* _What this task involves_
Find every line in the records below that contains the string "height", matching case exactly, and copy each of those lines.
━━━━━ Materials provided ━━━━━
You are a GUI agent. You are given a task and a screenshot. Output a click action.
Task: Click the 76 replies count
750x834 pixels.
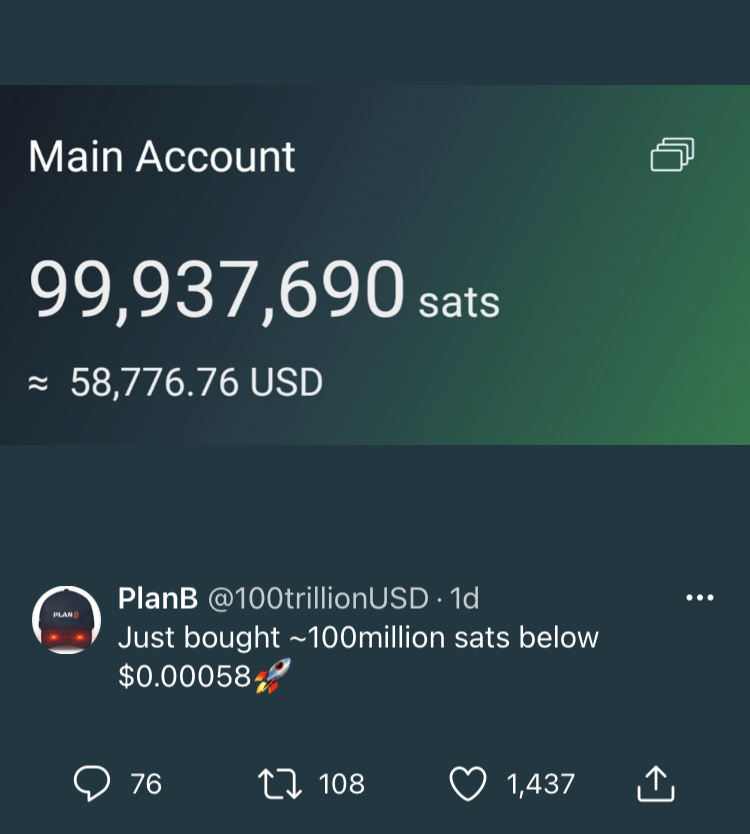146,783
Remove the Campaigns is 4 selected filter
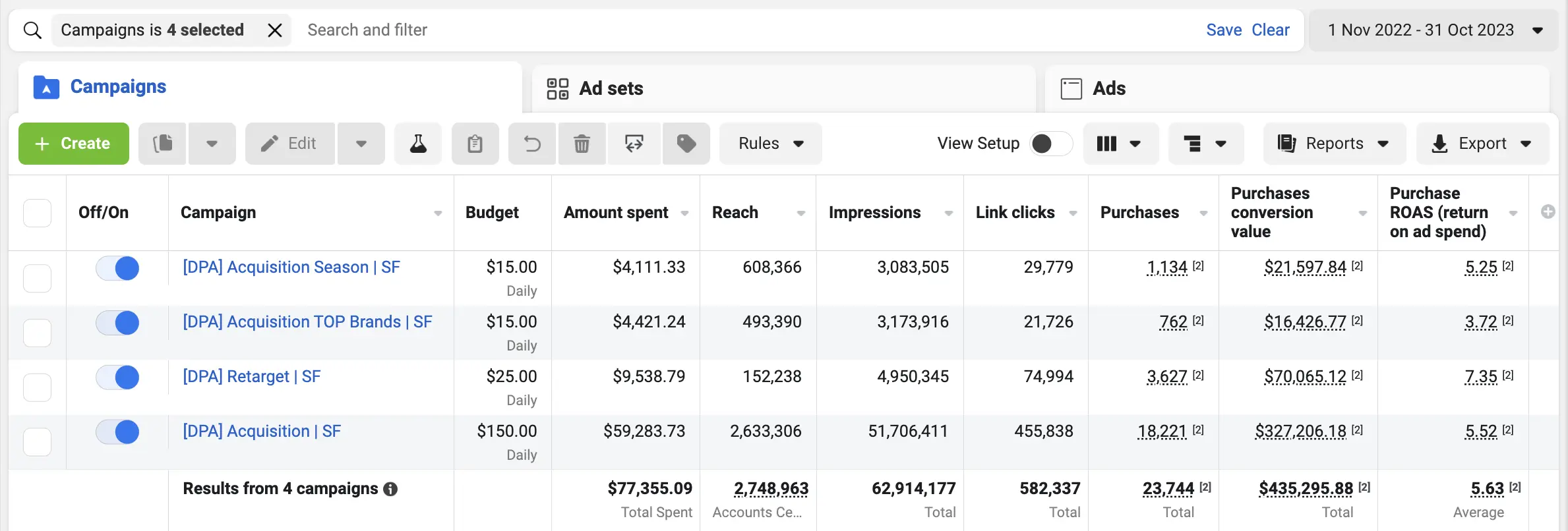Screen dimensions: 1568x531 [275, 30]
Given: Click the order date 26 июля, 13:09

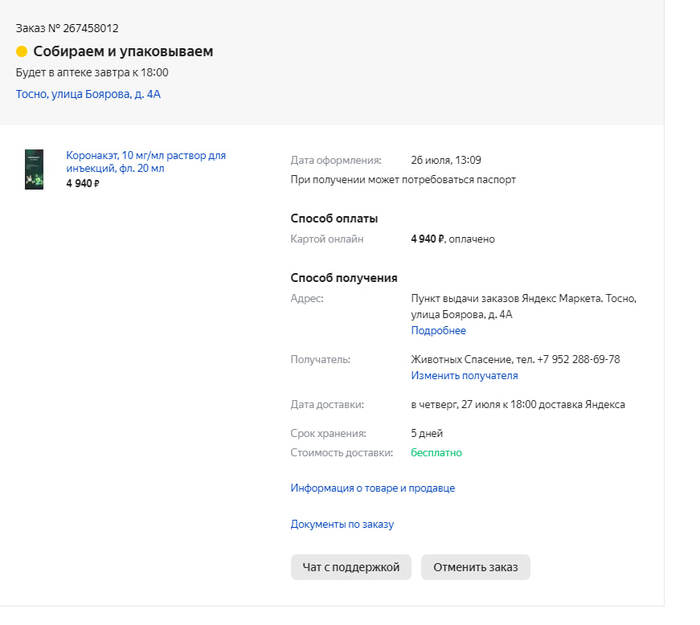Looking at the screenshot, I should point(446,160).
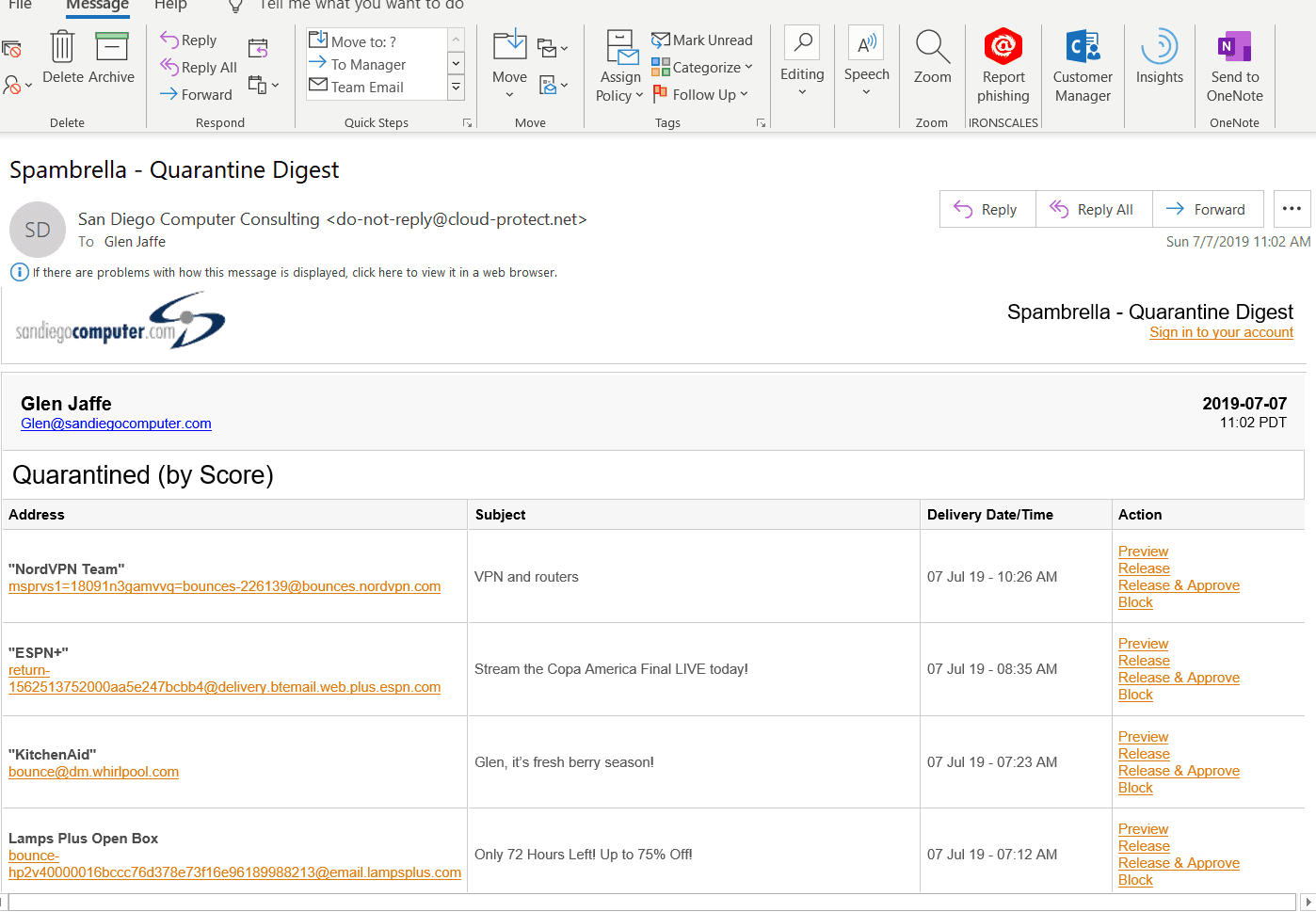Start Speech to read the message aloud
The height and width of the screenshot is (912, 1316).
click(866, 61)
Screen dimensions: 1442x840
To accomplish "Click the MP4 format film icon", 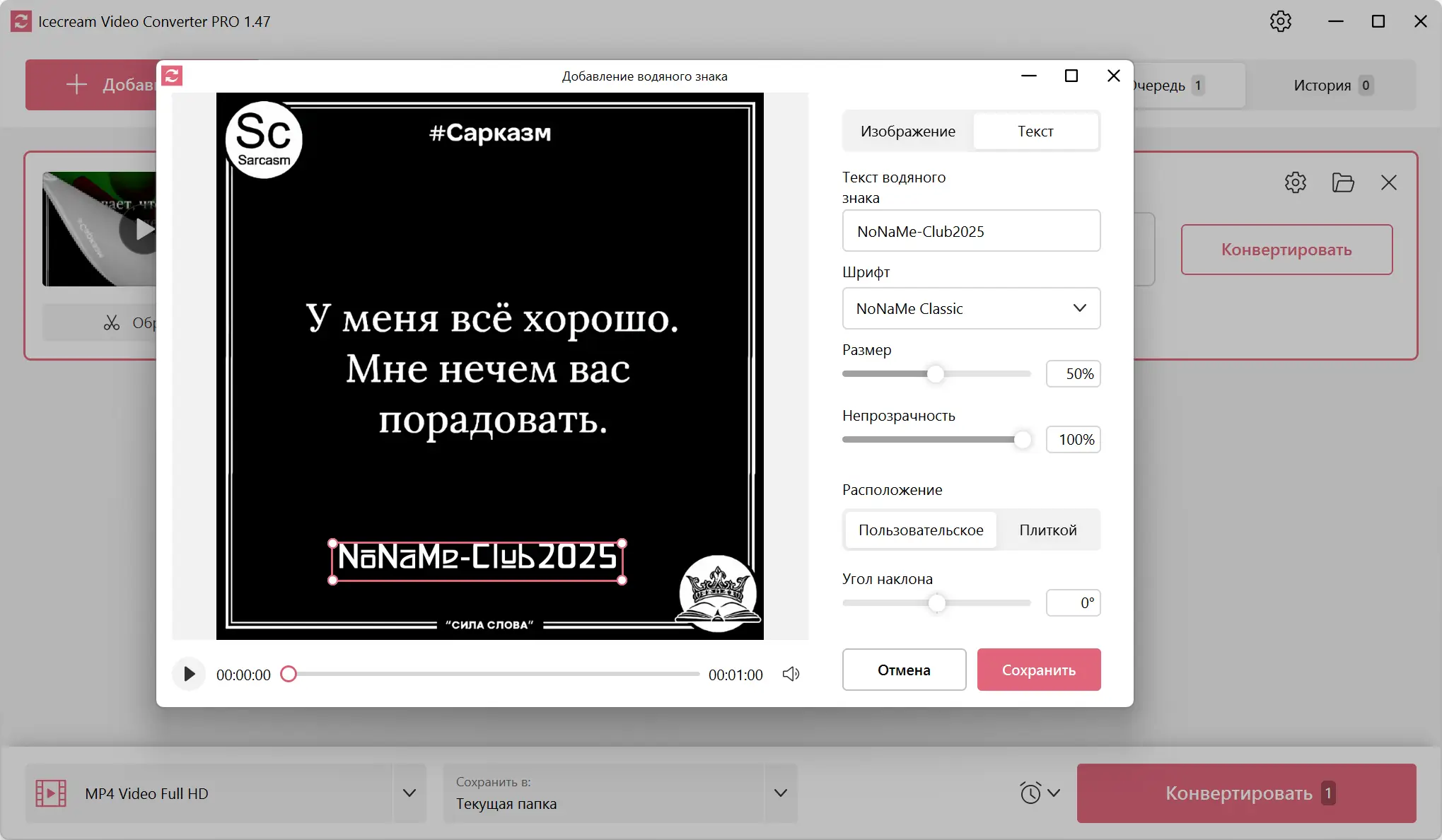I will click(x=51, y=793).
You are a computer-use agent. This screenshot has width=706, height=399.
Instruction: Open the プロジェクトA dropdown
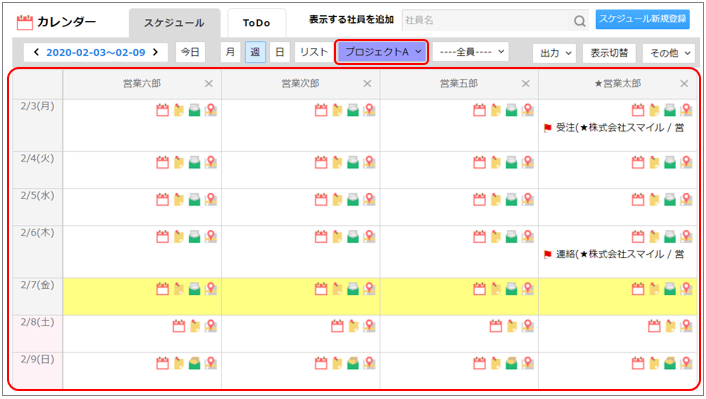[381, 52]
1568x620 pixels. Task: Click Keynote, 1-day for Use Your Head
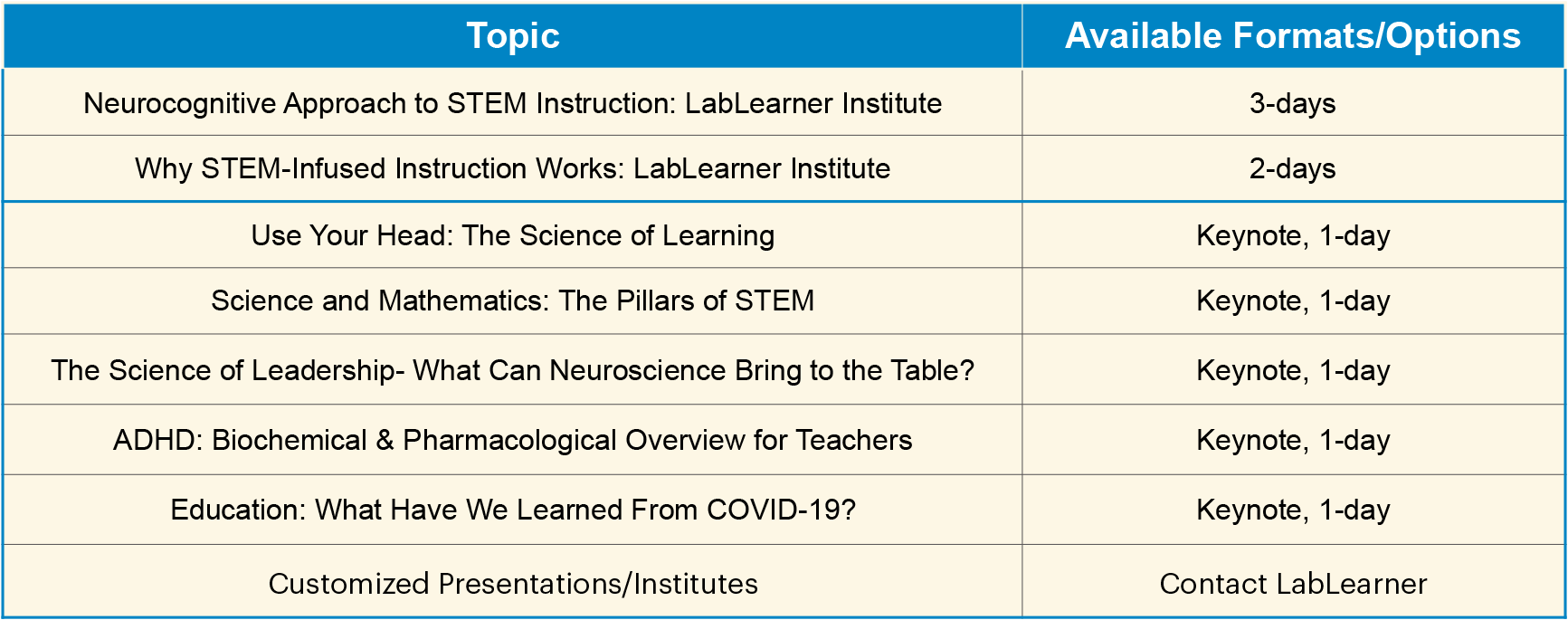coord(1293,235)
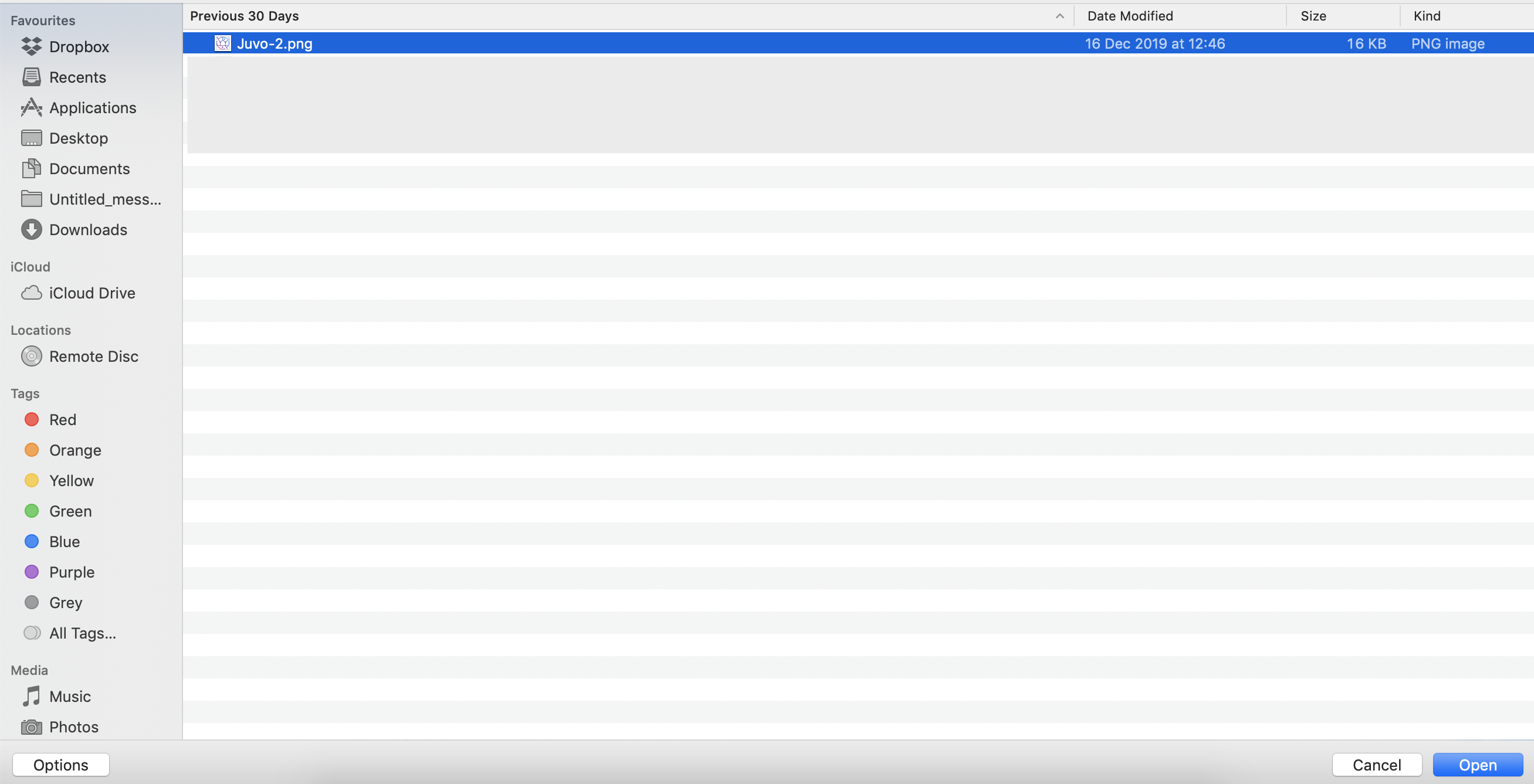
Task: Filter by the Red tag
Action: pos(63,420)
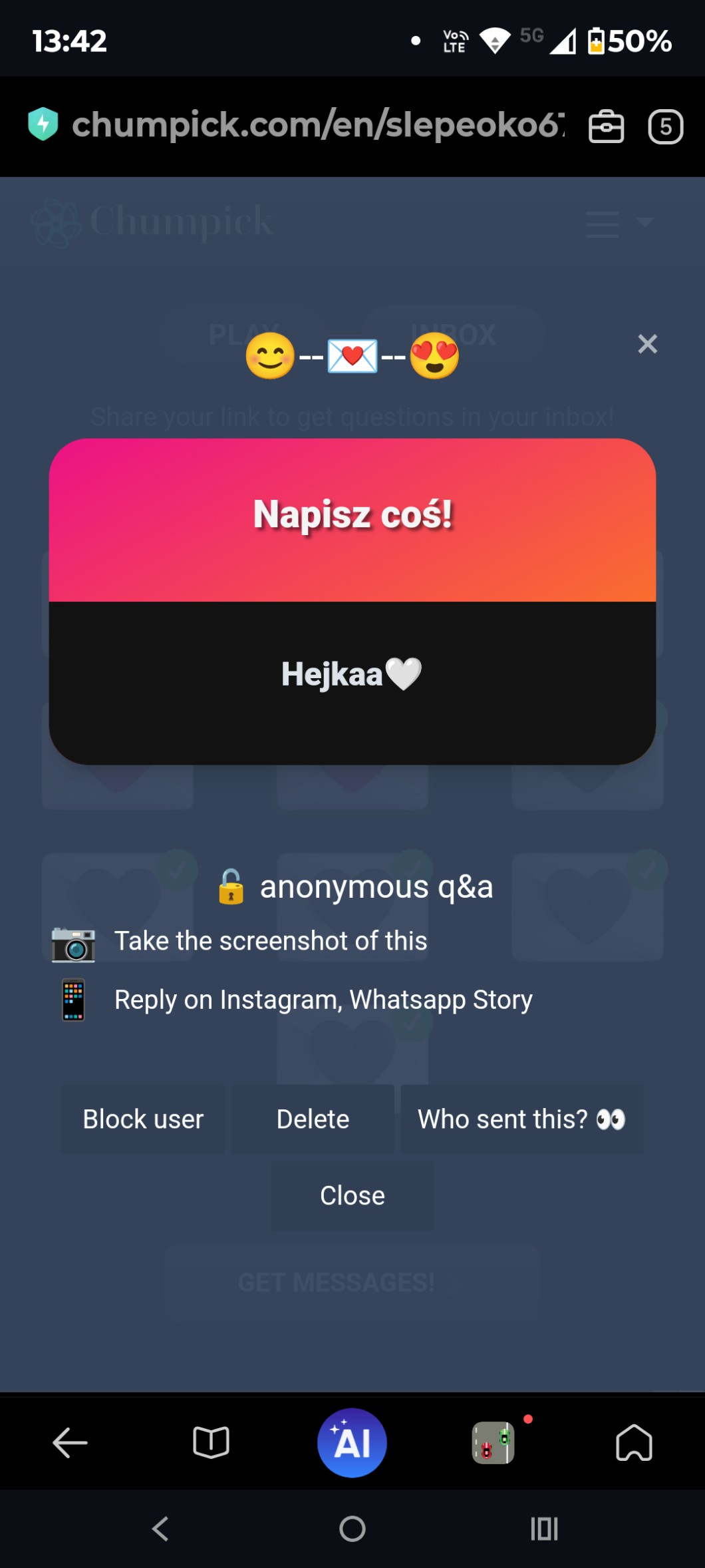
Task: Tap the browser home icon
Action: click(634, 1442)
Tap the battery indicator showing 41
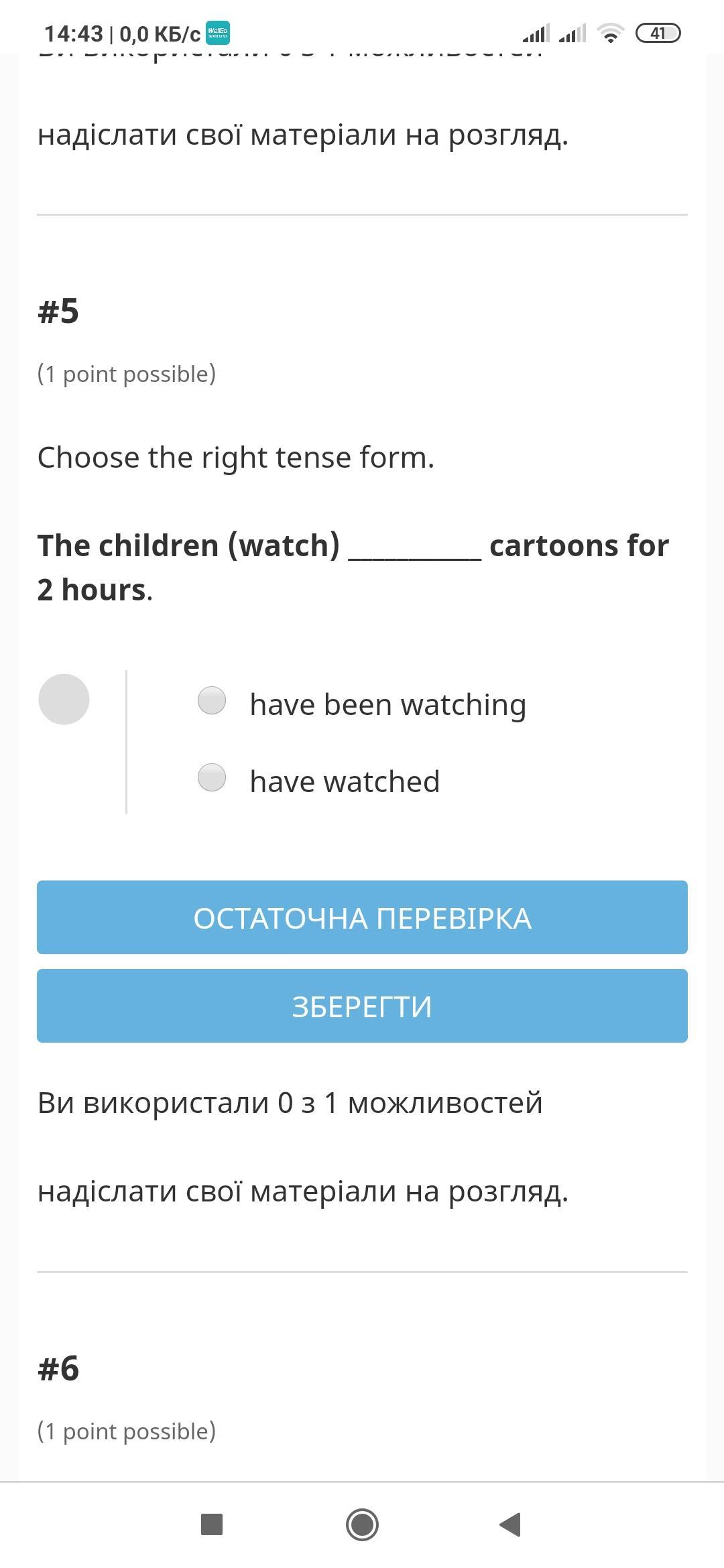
━━━━━
* _Output_
The height and width of the screenshot is (912, 1316).
You are a computer-use agent. This screenshot has width=706, height=399.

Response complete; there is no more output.